HealthDay News — For women with type 2 diabetes or obesity who are admitted to the hospital with coronavirus disease 2019 (COVID-19), metformin use is associated with significantly reduced mortality, according to a study published online Dec. 3 in The Lancet Healthy Longevity.
Carolyn T. Bramante, MD, from the University of Minnesota, Minneapolis, and colleagues conducted a retrospective cohort analysis to examine whether metformin use reduced COVID-19-related mortality in patients with type 2 diabetes or obesity who were admitted to the hospital for confirmed COVID-19. Data were included for 6256 individuals with pharmacy claims data from January 1 to June 7 (52.8% women).

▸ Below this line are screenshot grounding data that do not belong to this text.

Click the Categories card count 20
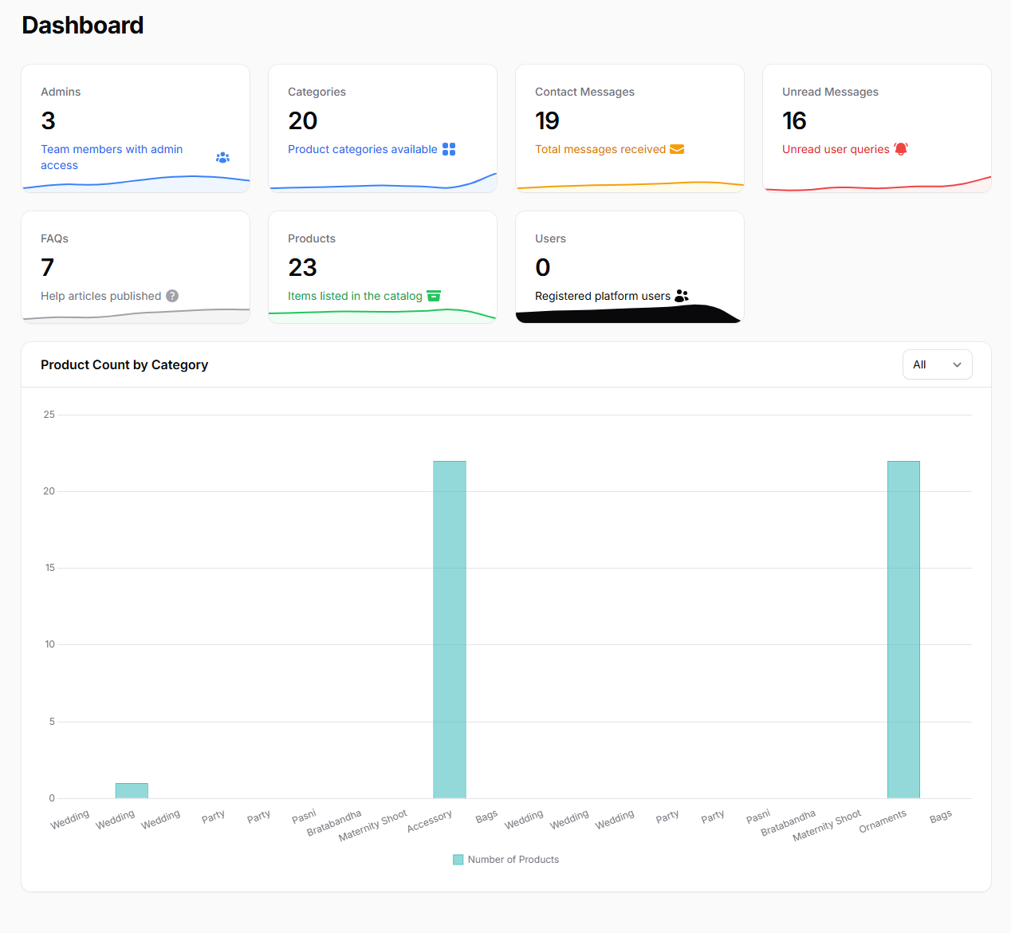Viewport: 1011px width, 933px height. pos(303,120)
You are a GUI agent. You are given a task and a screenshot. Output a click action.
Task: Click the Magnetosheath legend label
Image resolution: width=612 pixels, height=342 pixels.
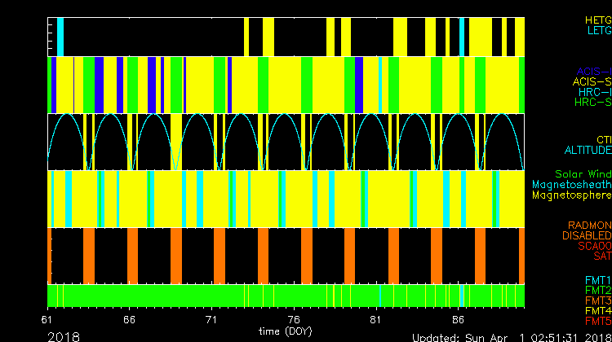click(571, 185)
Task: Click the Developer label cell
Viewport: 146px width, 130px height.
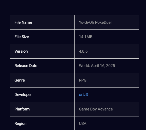Action: click(x=42, y=95)
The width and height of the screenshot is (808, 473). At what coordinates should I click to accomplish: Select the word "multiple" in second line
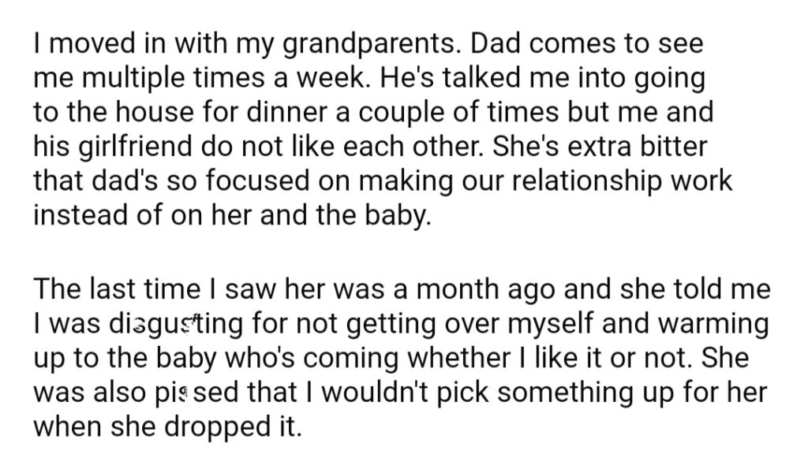[135, 79]
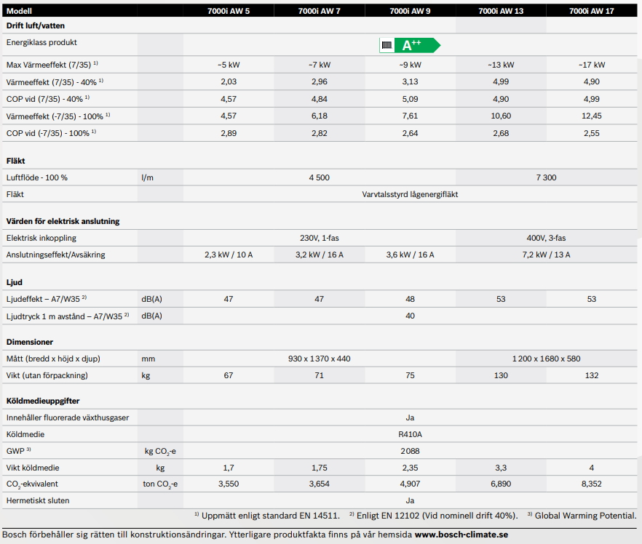Screen dimensions: 642x544
Task: Open the www.bosch-climate.se website link
Action: [x=461, y=535]
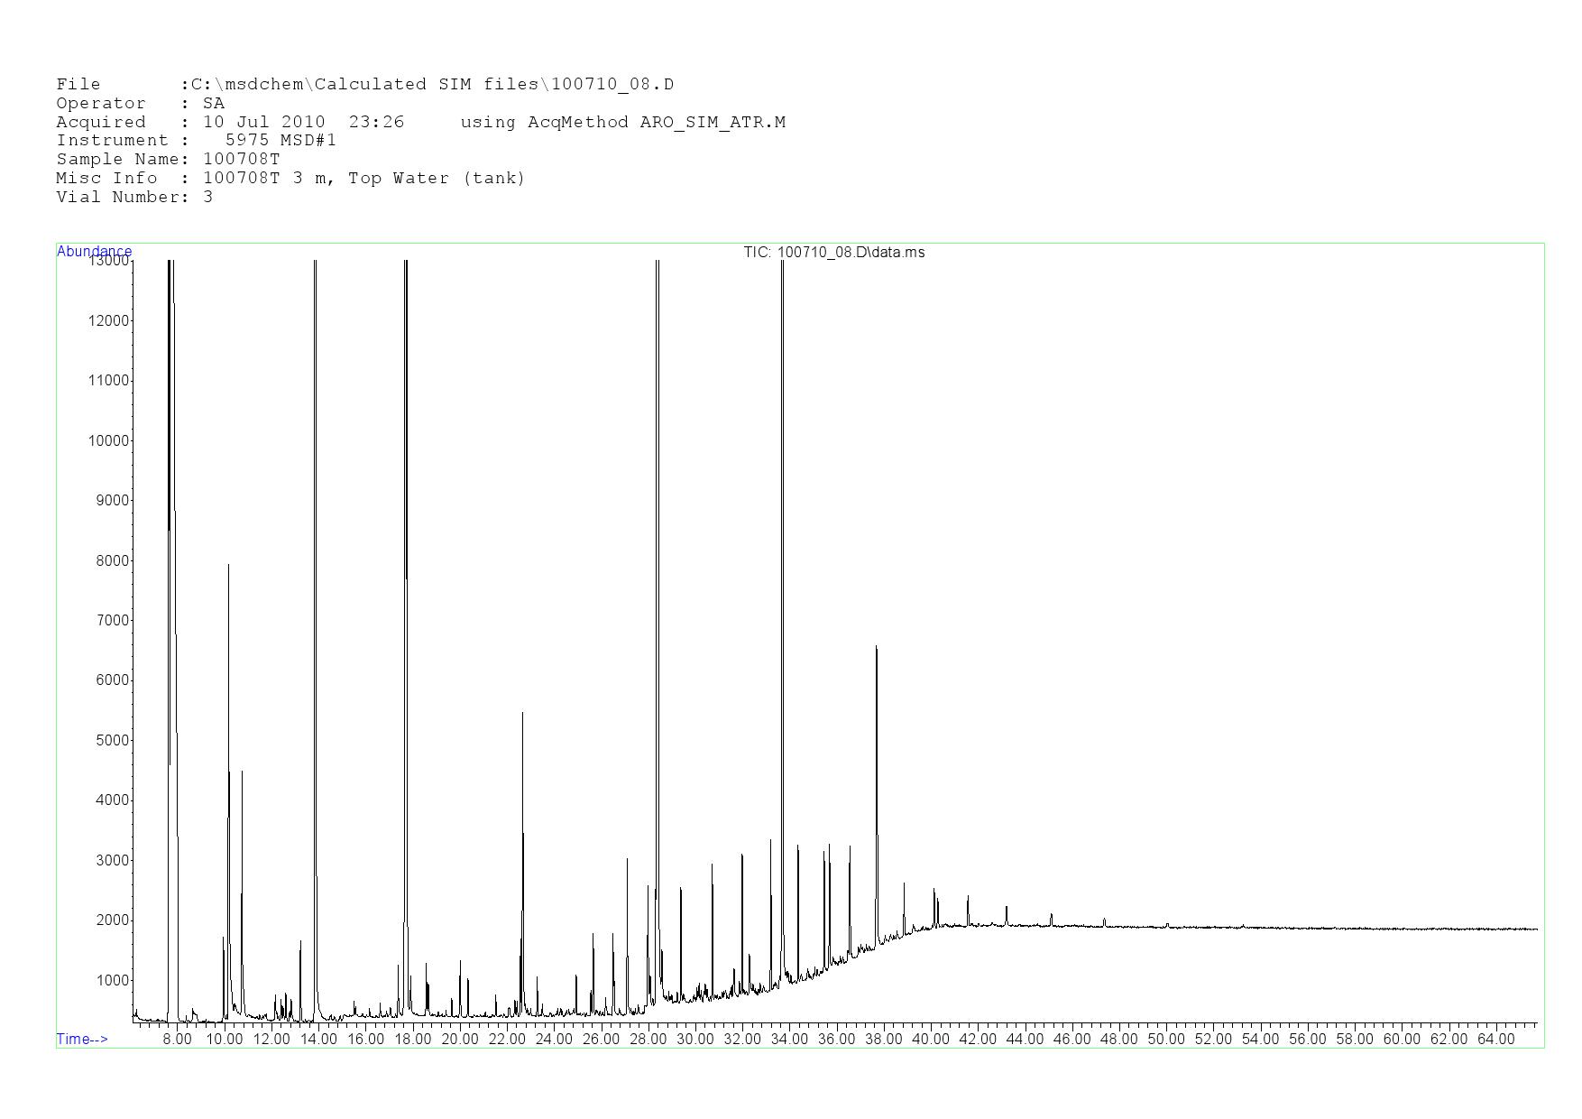The width and height of the screenshot is (1582, 1119).
Task: Click the 64.00 time axis tick label
Action: [1495, 1040]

The researchers found that in the overall sample of men and women, metformin use was not associated with significantly reduced mortality by either the Cox proportional hazards stratified model (hazard ratio [HR], 0.887; 95% CI, 0.782-1.008) or by propensity matching (odds ratio [OR], 0.912; 95% CI, 0.777-1.071; P =.15). In women, metformin use was associated with reduced mortality by Cox proportional hazards (HR, 0.785; 95% CI, 0.650-0.951) and propensity matching (OR, 0.759; 95% CI, 0.601-0.960; P =.021). Among men, no significant reduction was observed (HR, 0.957; 95% CI, 0.82-1.14; P =.689 by Cox proportional hazards).
“Metformin has a good safety profile, availability, and needs to be prospectively assessed in patients with COVID-19 to understand mechanism, duration, and timing of treatment necessary for benefit,” the authors write.